*Testo scelto*.
■ ■ ■ ■ ■ ■ ■

Oggi la scuola scoraggia l’apprendimento parola per parola. Scopri come si possono fissare i concetti chiave

credits: iStock



di Francesca Lucati 

 

Ascolti tuo figlio ripetere a voce alta la lezione di storia e ti accorgi che la sua esposizione è poco sciolta e approssimativa, mai esatta nelle date, nei luoghi, nei nomi. «Perché non fai lo sforzo di memorizzare meglio i testi?», gli chiedi. «Perché l’insegnante mi ha detto di non imparare a pappagallo, ma di capire quello che leggo», risponde lui, candidamente. Peccato, però, che la comprensione e la memorizzazione non si escludono a vicenda, anzi, sono entrambe fondamentali per l’apprendimento.

■ ■ ■ ■ ■ ■ ■

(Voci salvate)
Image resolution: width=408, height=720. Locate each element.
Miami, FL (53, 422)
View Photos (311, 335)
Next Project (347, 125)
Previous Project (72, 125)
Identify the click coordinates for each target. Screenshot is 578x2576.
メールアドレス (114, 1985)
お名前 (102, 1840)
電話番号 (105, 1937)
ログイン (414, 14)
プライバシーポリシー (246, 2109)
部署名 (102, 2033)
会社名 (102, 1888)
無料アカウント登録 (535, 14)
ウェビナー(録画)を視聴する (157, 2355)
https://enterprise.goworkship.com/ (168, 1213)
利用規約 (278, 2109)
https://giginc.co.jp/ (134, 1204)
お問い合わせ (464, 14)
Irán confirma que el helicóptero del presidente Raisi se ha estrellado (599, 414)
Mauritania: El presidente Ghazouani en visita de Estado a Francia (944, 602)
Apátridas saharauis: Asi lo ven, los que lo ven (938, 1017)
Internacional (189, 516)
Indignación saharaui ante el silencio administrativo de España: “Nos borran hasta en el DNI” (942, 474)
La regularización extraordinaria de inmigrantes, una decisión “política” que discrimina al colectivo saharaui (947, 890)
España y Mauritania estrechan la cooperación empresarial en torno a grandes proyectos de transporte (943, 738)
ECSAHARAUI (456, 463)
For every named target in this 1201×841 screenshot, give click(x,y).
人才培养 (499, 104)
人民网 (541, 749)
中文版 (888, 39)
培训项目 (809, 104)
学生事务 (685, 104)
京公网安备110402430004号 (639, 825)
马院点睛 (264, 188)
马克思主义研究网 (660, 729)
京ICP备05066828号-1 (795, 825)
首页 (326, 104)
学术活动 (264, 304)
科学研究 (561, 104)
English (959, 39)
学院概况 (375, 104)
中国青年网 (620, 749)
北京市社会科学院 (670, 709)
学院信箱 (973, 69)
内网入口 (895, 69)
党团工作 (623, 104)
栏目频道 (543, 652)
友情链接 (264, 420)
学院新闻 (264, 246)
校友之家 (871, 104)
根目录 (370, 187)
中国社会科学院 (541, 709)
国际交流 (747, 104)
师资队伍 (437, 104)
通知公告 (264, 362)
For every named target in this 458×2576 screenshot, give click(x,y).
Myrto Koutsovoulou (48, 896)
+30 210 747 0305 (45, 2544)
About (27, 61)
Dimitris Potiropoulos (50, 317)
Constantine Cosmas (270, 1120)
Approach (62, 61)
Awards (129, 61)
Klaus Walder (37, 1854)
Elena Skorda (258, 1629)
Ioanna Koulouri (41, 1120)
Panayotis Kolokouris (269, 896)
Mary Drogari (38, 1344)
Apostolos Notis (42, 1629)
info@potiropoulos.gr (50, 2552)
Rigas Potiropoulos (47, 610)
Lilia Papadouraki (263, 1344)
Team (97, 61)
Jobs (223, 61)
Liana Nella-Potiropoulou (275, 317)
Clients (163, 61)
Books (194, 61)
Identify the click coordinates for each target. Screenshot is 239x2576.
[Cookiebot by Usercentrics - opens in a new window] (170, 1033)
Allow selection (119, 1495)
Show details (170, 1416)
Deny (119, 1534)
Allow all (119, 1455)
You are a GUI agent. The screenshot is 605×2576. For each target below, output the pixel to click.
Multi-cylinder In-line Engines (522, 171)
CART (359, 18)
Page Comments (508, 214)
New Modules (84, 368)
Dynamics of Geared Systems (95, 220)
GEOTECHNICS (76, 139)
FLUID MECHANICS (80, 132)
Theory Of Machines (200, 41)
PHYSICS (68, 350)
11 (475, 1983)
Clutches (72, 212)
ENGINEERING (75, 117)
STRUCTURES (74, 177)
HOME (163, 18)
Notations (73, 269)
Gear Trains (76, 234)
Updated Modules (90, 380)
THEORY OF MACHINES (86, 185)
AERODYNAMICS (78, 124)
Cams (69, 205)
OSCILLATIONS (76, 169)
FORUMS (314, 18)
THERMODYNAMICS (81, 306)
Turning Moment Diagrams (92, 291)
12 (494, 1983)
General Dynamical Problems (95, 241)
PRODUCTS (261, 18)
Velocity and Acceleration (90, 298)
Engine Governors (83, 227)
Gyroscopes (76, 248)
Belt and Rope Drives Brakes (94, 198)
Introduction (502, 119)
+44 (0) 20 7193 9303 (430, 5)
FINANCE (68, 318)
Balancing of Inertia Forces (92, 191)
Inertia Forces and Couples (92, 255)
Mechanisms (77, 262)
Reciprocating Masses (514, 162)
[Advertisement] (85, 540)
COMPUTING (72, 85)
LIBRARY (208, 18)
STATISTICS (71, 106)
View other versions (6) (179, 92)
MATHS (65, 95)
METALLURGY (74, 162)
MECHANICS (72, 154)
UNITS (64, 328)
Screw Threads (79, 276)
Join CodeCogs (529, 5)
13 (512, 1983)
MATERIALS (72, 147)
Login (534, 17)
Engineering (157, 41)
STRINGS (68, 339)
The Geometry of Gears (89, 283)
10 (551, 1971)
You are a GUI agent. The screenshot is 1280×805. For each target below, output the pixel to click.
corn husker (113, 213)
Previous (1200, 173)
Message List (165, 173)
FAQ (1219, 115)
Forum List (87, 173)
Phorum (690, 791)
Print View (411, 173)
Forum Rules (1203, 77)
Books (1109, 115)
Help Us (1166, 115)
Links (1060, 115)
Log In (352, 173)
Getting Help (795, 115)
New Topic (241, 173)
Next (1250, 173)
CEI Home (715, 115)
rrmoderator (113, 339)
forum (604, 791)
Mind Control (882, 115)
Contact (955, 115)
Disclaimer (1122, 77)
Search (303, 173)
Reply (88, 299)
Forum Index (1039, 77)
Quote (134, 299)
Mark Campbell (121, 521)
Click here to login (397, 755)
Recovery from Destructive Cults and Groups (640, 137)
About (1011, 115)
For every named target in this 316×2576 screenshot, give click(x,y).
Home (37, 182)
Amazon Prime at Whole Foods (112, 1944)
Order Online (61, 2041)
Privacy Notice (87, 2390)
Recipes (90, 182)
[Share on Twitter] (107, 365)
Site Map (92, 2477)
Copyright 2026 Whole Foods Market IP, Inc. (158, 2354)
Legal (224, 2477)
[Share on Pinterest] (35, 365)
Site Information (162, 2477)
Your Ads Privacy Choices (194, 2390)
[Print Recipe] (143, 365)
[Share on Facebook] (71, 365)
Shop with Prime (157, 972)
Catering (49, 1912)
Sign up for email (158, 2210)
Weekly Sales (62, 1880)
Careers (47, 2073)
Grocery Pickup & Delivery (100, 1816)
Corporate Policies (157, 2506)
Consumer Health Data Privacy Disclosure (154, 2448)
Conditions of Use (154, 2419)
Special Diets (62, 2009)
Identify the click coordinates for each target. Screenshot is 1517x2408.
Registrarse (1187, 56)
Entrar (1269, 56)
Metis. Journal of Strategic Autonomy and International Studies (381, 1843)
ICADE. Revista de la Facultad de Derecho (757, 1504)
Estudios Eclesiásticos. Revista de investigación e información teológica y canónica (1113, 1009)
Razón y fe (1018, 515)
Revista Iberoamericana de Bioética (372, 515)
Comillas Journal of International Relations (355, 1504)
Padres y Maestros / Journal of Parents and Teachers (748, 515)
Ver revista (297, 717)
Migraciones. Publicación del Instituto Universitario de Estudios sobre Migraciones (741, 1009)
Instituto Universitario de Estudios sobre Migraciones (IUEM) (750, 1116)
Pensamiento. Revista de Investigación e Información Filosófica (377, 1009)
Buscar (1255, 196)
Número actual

■ ■ ■ ■ ■ ■ ■

*Consegna*. Nel brano sullo studio a memoria, perché il figlio non si sforza di memorizzare la lezione di storia? Per quale motivo il brano considera un peccato questa scelta?

*Risposta*. Il figlio non si sforza perché l'insegnante gli ha detto di non imparare a pappagallo, ma di capire quello che legge. Il brano lo considera un peccato perché comprensione e memorizzazione non si escludono a vicenda e sono entrambe fondamentali per l'apprendimento.